Nearly a year after the Ninth Circuit’s decision in O’Bannon II, the NCAA sought judgment on the pleadings, invoking res judicata. It argued that O’Bannon II “requires nothing more of the NCAA than that it permit its member schools to provide student-athletes with their full education-related [COA].” Because the NCAA had already amended its rules to satisfy that requirement, it reasoned that any post-O’Bannon antitrust challenges to its compensation rules must fail. The district court denied the motion. It explained that the Student-Athletes, unlike the O’Bannon plaintiffs, had challenged, among other things, limits on non-cash, education-related benefits. It acknowledged the possibility that O’Bannon forecloses a type of relief—lifting restrictions on cash payments untethered to educational expenses—but declined to read it more broadly than that.
 
Cross-motions for summary judgment followed. The district court again rejected the NCAA’s preclusion arguments. As to the merits, it adopted, at the parties’ request, the market definition from O’Bannon I: the market for a college education or, alternatively, student-athletes’ labor.
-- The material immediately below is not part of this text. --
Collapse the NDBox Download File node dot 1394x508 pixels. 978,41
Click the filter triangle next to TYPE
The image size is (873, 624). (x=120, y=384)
It then granted the Student-Athletes’ summary judgment at the Rule of Reason’s first step, as the NCAA did not meaningfully dispute that the challenged rules have anticompetitive effects in the relevant markets. At the Rule of Reason’s second step, it determined that the NCAA had raised triable issues as to whether its rules have the procompetitive effect(s) of maintaining the popularity of its elite college basketball and football products or integrating student-athletes into the wider campus community. Last, the district court found that Student-Athletes had proffered sufficient evidence to support their two proposed LRAs: (i) allowing individual conferences, but not the NCAA, to regulate student-athlete compensation; or (ii) enjoining NCAA rules that restrict both non-cash education-related benefits and benefits that are incidental to athletic participation.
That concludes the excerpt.